## begin DATA TO USE
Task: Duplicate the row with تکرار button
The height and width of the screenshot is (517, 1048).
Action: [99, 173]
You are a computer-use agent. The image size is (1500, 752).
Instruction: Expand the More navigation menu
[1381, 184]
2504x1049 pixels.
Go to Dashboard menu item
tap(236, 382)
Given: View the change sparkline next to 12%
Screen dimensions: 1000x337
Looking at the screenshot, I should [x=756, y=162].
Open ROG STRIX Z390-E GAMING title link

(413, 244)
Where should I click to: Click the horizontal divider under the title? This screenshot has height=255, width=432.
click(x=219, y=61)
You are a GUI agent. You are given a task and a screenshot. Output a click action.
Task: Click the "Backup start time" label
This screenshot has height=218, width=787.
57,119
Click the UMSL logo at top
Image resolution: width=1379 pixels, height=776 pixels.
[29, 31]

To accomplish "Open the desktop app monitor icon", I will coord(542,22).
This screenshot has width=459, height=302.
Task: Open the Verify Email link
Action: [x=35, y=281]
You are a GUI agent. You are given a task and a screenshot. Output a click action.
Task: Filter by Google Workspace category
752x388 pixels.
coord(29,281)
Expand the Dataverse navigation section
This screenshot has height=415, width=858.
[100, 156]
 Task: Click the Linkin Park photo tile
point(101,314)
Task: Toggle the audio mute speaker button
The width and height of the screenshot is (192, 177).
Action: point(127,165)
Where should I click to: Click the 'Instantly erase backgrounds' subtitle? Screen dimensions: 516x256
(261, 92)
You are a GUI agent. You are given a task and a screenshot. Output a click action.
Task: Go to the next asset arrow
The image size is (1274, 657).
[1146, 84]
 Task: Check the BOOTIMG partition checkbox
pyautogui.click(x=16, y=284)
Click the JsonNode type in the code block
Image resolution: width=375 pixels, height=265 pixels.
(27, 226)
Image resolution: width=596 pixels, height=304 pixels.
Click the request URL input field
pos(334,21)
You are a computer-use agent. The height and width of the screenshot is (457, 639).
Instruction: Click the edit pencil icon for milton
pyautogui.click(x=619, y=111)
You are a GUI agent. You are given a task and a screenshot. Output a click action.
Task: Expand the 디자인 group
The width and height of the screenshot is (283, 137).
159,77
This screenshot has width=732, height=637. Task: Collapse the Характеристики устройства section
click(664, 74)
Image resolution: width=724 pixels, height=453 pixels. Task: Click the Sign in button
## end DATA TO USE
WHAT IS ASKED. Write out the items above again, substituting "desktop agent" for each occurrence of "GUI agent" and changing nothing else.

WRITTEN RESPONSE.
Task: Duplicate the row with تکرار button
The height and width of the screenshot is (517, 1048).
Action: [99, 173]
You are a computer-use agent. The image size is (1500, 752).
Instruction: Expand the More navigation menu
[1381, 184]
2504x1049 pixels.
Go to Dashboard menu item
tap(236, 382)
Given: View the change sparkline next to 12%
Screen dimensions: 1000x337
Looking at the screenshot, I should [x=756, y=162].
Open ROG STRIX Z390-E GAMING title link

(413, 244)
Where should I click to: Click the horizontal divider under the title? This screenshot has height=255, width=432.
click(x=219, y=61)
You are a desktop agent. You are given a task and a screenshot. Output a click action.
Task: Click the "Backup start time" label
This screenshot has height=218, width=787.
57,119
Click the UMSL logo at top
Image resolution: width=1379 pixels, height=776 pixels.
[29, 31]

To accomplish "Open the desktop app monitor icon", I will coord(542,22).
This screenshot has width=459, height=302.
Task: Open the Verify Email link
Action: [x=35, y=281]
You are a desktop agent. You are given a task and a screenshot. Output a click action.
Task: Filter by Google Workspace category
752x388 pixels.
coord(29,281)
Expand the Dataverse navigation section
This screenshot has height=415, width=858.
[100, 156]
 Task: Click the Linkin Park photo tile
point(101,314)
Task: Toggle the audio mute speaker button
The width and height of the screenshot is (192, 177).
Action: point(127,165)
Where should I click to: Click the 'Instantly erase backgrounds' subtitle? Screen dimensions: 516x256
(261, 92)
You are a desktop agent. You are given a task and a screenshot. Output a click action.
Task: Go to the next asset arrow
The image size is (1274, 657).
[1146, 84]
 Task: Check the BOOTIMG partition checkbox
pyautogui.click(x=16, y=284)
Click the JsonNode type in the code block
Image resolution: width=375 pixels, height=265 pixels.
(27, 226)
Image resolution: width=596 pixels, height=304 pixels.
Click the request URL input field
pos(334,21)
You are a computer-use agent. The height and width of the screenshot is (457, 639).
Instruction: Click the edit pencil icon for milton
pyautogui.click(x=619, y=111)
You are a desktop agent. You are given a task and a screenshot. Output a click action.
Task: Expand the 디자인 group
The width and height of the screenshot is (283, 137).
159,77
This screenshot has width=732, height=637. Task: Collapse the Характеристики устройства section
click(664, 74)
Image resolution: width=724 pixels, height=453 pixels. Task: Click the Sign in button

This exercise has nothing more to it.